Snel sprong hij de trap met drie treden tegelijkertijd op en analyseerde de situatie vlug. Door de rel die er beneden op straat gaande was door de andere leden, kon Luca zich ongezien in de kamer van de burgemeester begeven. Daar stond een jongen, nog geen 17, in het midden van de kamer. Met tranen in zijn ogen, stond hij uit het raam te kijken.
'Jullie zijn hier voor mij, toch?' vroeg hij met een bevende stem. Luca bevestigde dit en sloeg zijn arm om de jongen heen.
'Er is nu niets meer om je zorgen over te maken, we gaan je niks aandoen. We zijn zoals jij.' De jongen keek hem verward aan. De blik van hoop in zijn ogen zei genoeg voor Luca. Dit was de blik van een jongen die zijn eigen potentie niet kende, omdat hij nooit aangemoedigd of überhaupt geaccepteerd was. Luca maakte een vuist en opende toen zijn hand met de palm naar boven. Een klein vlammetje danste in het midden van zijn hand en hij hoorde de jongen scherp inademen.
'Ik ben niet de enige?' vroeg hij, nog steeds ongelovig, ook al had Luca hem net het antwoord laten zien.
'Zeker niet, maar we moeten hier weg. Nu!' beval hij en de jongen liep achter hem aan.
De twee mannen van eerder beneden waren bijgekomen en de trap op gestrompeld. Nu stonden ze weer met hun wapens gericht op Luca, maar een plotselinge windvlaag sloeg hen over de balustrade.
Luca keek naar de jongen naast hem. 'Niet slecht, kiddo. Kom mee.' Vlug nam Luca hem bij zijn bovenarm en trok hem mee naar de brandtrap die naar beneden leidde.

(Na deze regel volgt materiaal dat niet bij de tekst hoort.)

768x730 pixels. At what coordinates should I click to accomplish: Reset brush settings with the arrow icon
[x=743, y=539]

Het tweetal haastte zich naar beneden en Luca gaf een signaal aan de rest van de groep die zich snel terugtrokken. De Aardenaar stond plotseling naast Luca en hoewel hij de man niet had zien aankomen, gaf hij geen kik.
'Goed gedaan, jonge vuurstuurder. De jongen kan nu met mij mee, hij zal grootse dingen gaan bereiken.' Luca knikte eenmaal en keek toen de jongen bemoedigend aan, waarna hij zich naar de rest van de groep snelde.
-
De ruimte waar Luca zich in bevond was rond. Hij wist niet zeker wat hij daarvan vond, maar hij wandelde rustig naar het bureau in het midden van de kamer toe.

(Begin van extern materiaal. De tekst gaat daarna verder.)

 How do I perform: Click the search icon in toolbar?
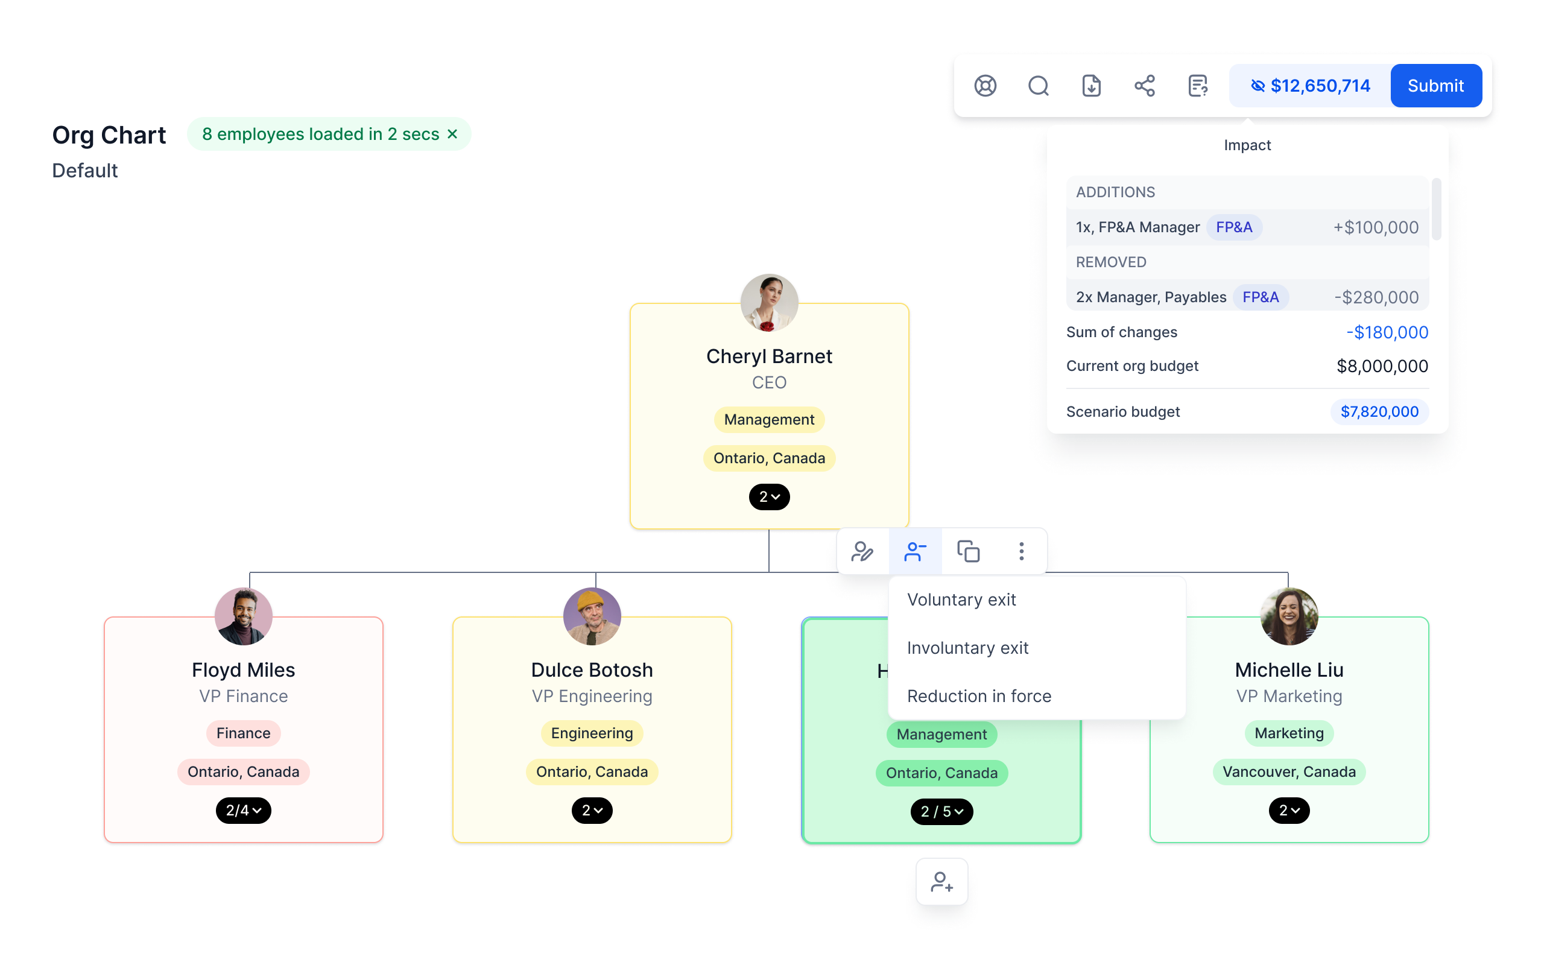[1038, 86]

'Ga even zitten,' zei De Aardenaar. Bij de deur van de kamer zag Luca Adrian staan. De jongen die hij vijf jaar geleden uit het gemeentehuis had bevrijd, was ondertussen opgegroeid tot een jonge, zelfverzekerde man en hij gaf hem een scheef lachje.
'Zoals je weet, hebben we drie jaar geleden met Adrians hulp ons bestaan kenbaar gemaakt door de grote storm bij Nim. Ik ben blij dat de uitbreiding van de Namakeen goed gaat, maar ik wil graag een nieuw stuk land erbij betrekken.' Luca knikte. 'Ik wil dat jij de leiding van deze Bevrijding op je neemt.' Luca's ogen werden groot. Dit was een hele eer voor hem.
'Zeker, meneer,' zei hij standvastig.
'Goed, neem Adrian met je mee en begin met plannen. De Bevrijding vind over drie dagen plaats en zal beginnen bij de stad Isna. Succes en stel me niet teleur.'
Luca verstijfde een moment bij het horen van de plaatsnaam, maar knikte vlug. 'Ja, meneer,' sprak hij, waarna hij met Adrian door de deur liep om een plan te verzinnen.